What shall i do? Cheating???

11 replies

soverign21 · 20/08/2010 08:40

My XP and i split 5 weeks ago

I have just seen his itemised mobile phone bill as it's in my name and he has text the same number 130+ times in the last 4 weeks and there are numerous phone calls to this number too which started BEFORE the split

He said if he started seeing anyone he'd tell me but he hasnt said anything

What shall i do????

OP posts:
ShinyAndNew · 20/08/2010 08:44

You have already split, it sounds you have had a lucky escape. There is not much you can/should do.

Sorry you are going through this. I wouldn't mention it at all. Don't give him the sanctification of knowing you are still upset by his actions.

atswimtwolengths · 20/08/2010 10:02

Keep hold of the invoice but cancel his phone now. If he wants a phone, he has to pay for it.

You sound as though you've had a narrow escape - whatever you do now, don't take him back.

soverign21 · 20/08/2010 12:12

i'm wondering more as to shall i ask him about it or call the number

He was my DP for 11yrs and we have 4DC

i know i cant just leave it because it will eat away at me but i also dont want to cause a row and then be wrong

Dont suppose anyone knows how i can get a copy of message thats been sent and recieved do you??

OP posts:
atswimtwolengths · 20/08/2010 13:25

I think some mobile providers allows you computer access to mobile messages, but I don't know how you'd go about that.

To be honest, it does sound as though he's seeing someone and (from experience) seeing the messages can really mess with your head. You might be better off not seeing them.

I would perhaps send a photocopy of the bill to him, with a note attached saying "This came in the post this morning. I thought I could trust you, but obviously I was wrong." The ball's in his court then.

foxy123 · 20/08/2010 13:35

Why don't you call them from witheld number and find out? If this was going on when you were together you have a right to know.

Bast · 20/08/2010 13:57

The thing is, you aren't together any more, so he has little to gain by lying if you ask him directly.

Honesty from him at this point might give you some clarity/closure regarding the end of your relationship and there's no good reason why you aren't entitled to this.

Is it worth discussing it with him from that perspective? Also, trust is important if you are going to build a healthy co-parenting relationship, IMO.

LittleMissHissyFit · 20/08/2010 19:54

OFGS, cancel the phone, he's been gone 5 weeks, is clearly either already involved, or planning to be so in a very short while.

Why are you financing his new sex life?

Seriously girl, toughen up, the arse walked out on his wife and 4DC, he has no right to any form of respect.

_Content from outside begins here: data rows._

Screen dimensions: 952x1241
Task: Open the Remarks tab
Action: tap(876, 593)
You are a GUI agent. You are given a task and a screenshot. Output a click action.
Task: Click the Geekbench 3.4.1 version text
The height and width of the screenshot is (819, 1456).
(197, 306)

Don't bugger about with calling the number, tbh it's now no longer any of your business. Keep the phone bill as proof if you like, it may be an option when you want a divorce.

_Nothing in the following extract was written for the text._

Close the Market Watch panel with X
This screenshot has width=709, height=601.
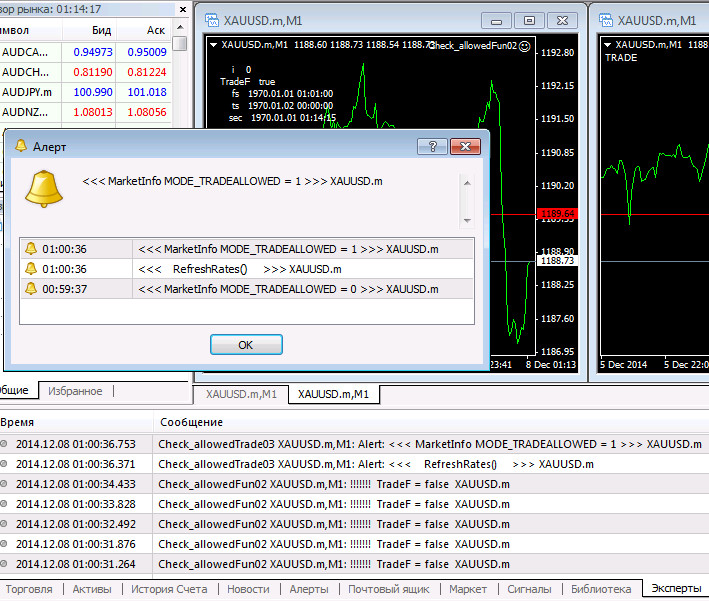click(183, 9)
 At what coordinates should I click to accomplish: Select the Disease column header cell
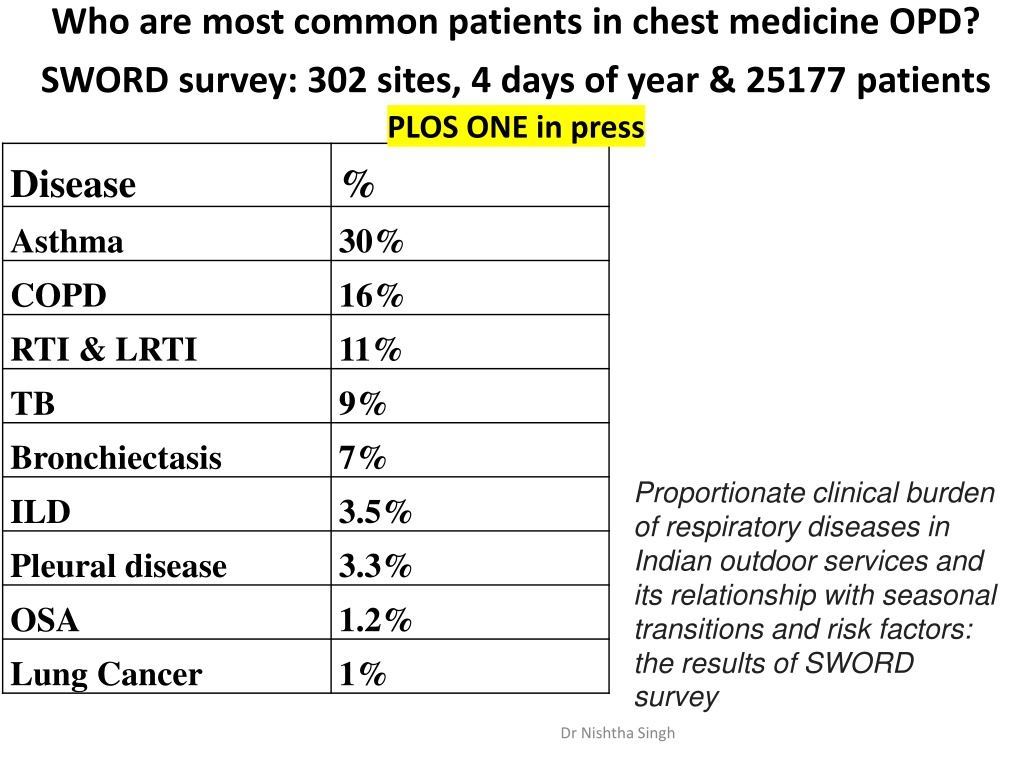167,176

Otherwise, you are well shot of him.

LittleMissHissyFit · 20/08/2010 19:55

I'm entirely sympathetic btw, i'm angry at him for doing this, didn't want my post to come over tough in your direction, not at all!

sorrento56 · 20/08/2010 19:57

There is nothing you can do. He may have cheated, he may not, does it change anything?

soverign21 · 20/08/2010 20:50

Well i asked him outright, it doesnt make a difference to our situation but he claims she's "just a friend" and nothings happening

So i've cancelled the phone and not bothered to tell him :o

He said the words i hate to hear...trust me i would tell you if i start seeing someone

My philosophy has always been "never trust a man who says trust me!!"

Thanks everyone :D

OP posts:
LittleMissHissyFit · 20/08/2010 22:32

~Good for you soverign! keep strong!